Ces outils, bien qu’imparfaits, permettent de traiter des volumes considérables. Amazon affirme ainsi avoir bloqué plus de 10 milliards d’annonces suspectes en 2020. Leur efficacité reste cependant difficile à évaluer précisément.
La coopération avec les marques et les autorités
La lutte contre la contrefaçon passe nécessairement par une coopération étroite entre les plateformes, les marques et les autorités. De nombreux sites ont mis en place des programmes spécifiques pour les titulaires de droits.
Le programme VeRO (Verified Rights Owner) d’eBay permet par exemple aux marques de signaler facilement les annonces contrefaisantes. Alibaba a créé l’Alibaba Anti-Counterfeiting Alliance qui regroupe plus de 180 marques internationales pour lutter ensemble contre ce fléau.
Les plateformes collaborent aussi avec les services douaniers et les forces de l’ordre. Elles leur transmettent régulièrement des informations sur les vendeurs suspects et participent à des opérations conjointes. En 2020, une vaste opération coordonnée par Europol a ainsi permis de saisir plus de 27 millions d’articles contrefaits.
Cette coopération s’étend au niveau international. Le Memorandum of Understanding signé en 2011 entre plusieurs grands acteurs du e-commerce et la Commission européenne vise à harmoniser les bonnes pratiques en matière de lutte contre la contrefaçon.

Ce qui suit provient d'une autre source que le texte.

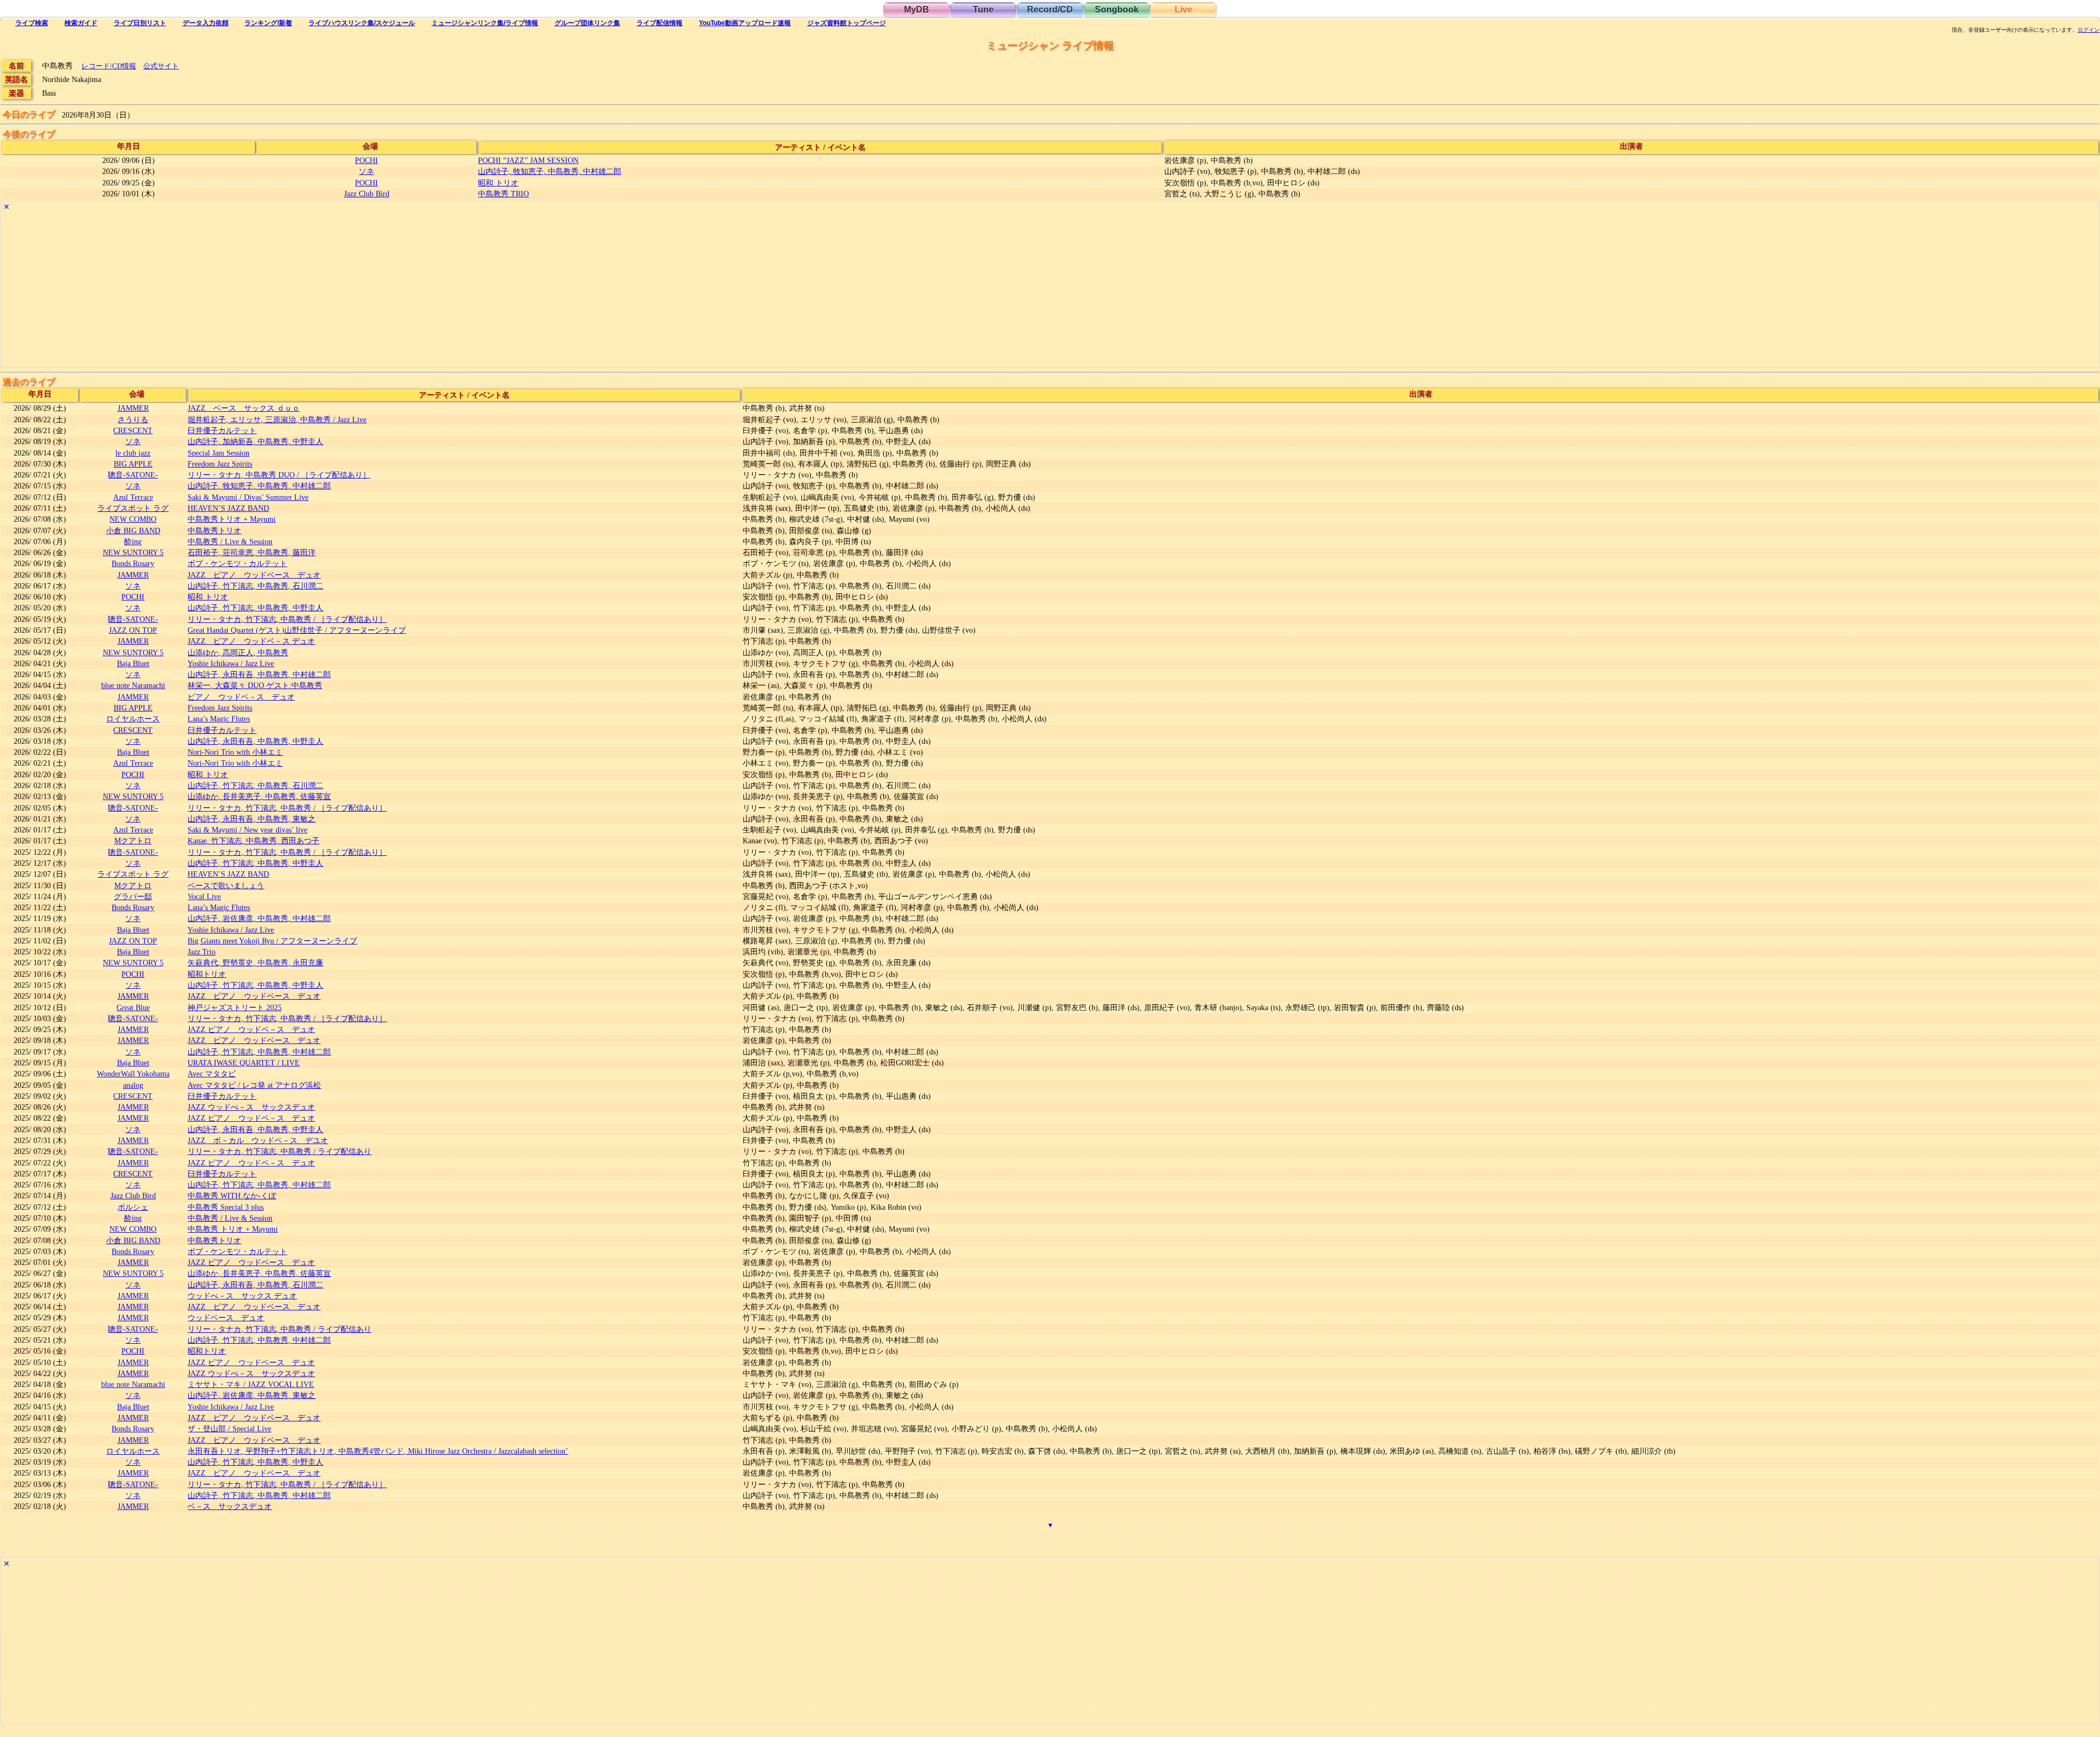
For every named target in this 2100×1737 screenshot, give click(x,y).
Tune (983, 9)
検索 (31, 23)
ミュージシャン (484, 23)
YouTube (745, 23)
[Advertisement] (329, 290)
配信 (659, 23)
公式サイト (161, 66)
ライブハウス (361, 23)
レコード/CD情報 (108, 66)
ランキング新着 (268, 23)
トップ (846, 23)
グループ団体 (587, 23)
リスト (140, 23)
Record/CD (1050, 9)
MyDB (916, 9)
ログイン (2088, 30)
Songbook (1117, 9)
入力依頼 (206, 23)
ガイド (81, 23)
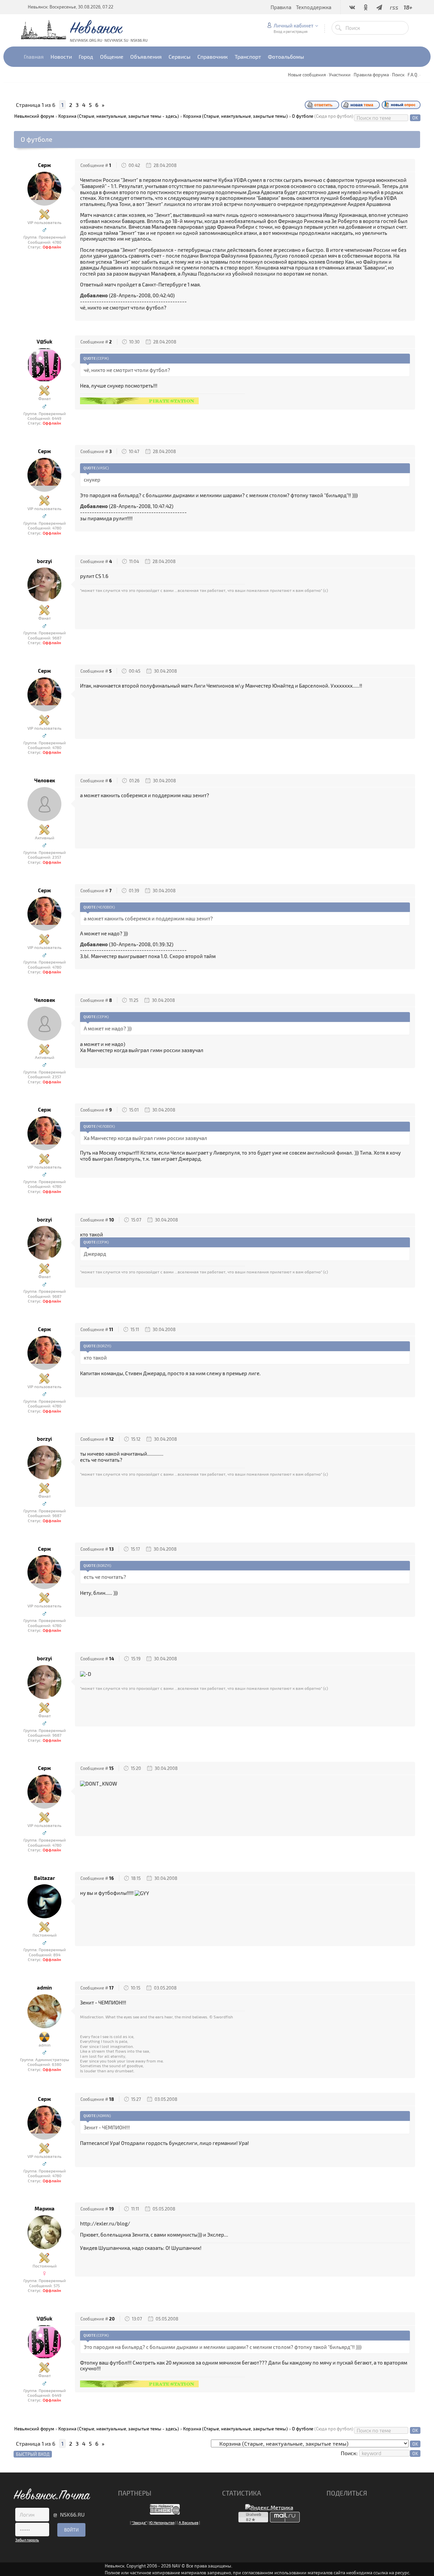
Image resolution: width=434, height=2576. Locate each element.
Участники (340, 74)
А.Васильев (188, 2522)
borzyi (44, 561)
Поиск (398, 74)
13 (111, 1549)
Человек (44, 780)
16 (111, 1878)
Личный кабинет (293, 25)
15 (111, 1768)
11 (111, 1329)
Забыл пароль (27, 2540)
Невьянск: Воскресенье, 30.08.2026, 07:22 (70, 7)
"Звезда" (139, 2522)
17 (111, 1988)
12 (111, 1439)
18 (111, 2099)
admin (44, 1988)
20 (112, 2318)
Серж (44, 165)
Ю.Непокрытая (162, 2522)
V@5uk (44, 341)
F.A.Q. (413, 74)
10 (111, 1219)
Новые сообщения (307, 74)
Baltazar (44, 1878)
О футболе (302, 116)
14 (111, 1658)
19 (111, 2208)
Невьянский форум (34, 116)
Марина (45, 2208)
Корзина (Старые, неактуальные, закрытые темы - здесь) (118, 116)
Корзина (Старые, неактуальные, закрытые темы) (235, 116)
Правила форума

Les enjeux futurs et les pistes d’amélioration
Malgré les progrès réalisés, la contrefaçon en ligne reste un défi majeur. Les fraudeurs s’adaptent en permanence, utilisant par exemple des techniques de « dropshipping » pour dissimuler l’origine des produits ou en créant des sites éphémères.
L’essor du commerce sur les réseaux sociaux pose de nouveaux défis. Des plateformes comme Instagram ou TikTok deviennent des canaux de vente importants, mais leurs systèmes de modération sont moins développés que ceux des sites d’e-commerce traditionnels.
Plusieurs pistes sont envisagées pour renforcer la lutte :
– Le développement de technologies de traçabilité comme la blockchain pour authentifier les produits tout au long de la chaîne d’approvisionnement.
– Le renforcement de la coopération internationale, notamment avec les pays d’origine des contrefaçons comme la Chine.
– L’harmonisation des législations au niveau européen et international pour éviter les failles juridiques.
– La sensibilisation accrue des consommateurs aux risques liés à l’achat de contrefaçons.
La lutte contre la contrefaçon en ligne est un enjeu majeur pour les sites de commerce électronique. Leurs obligations légales se sont considérablement renforcées ces dernières années, les poussant à mettre en place des systèmes de détection sophistiqués et à coopérer étroitement avec les marques et les autorités. Si des progrès importants ont été réalisés, le combat reste un défi permanent face à l’adaptabilité des contrefacteurs.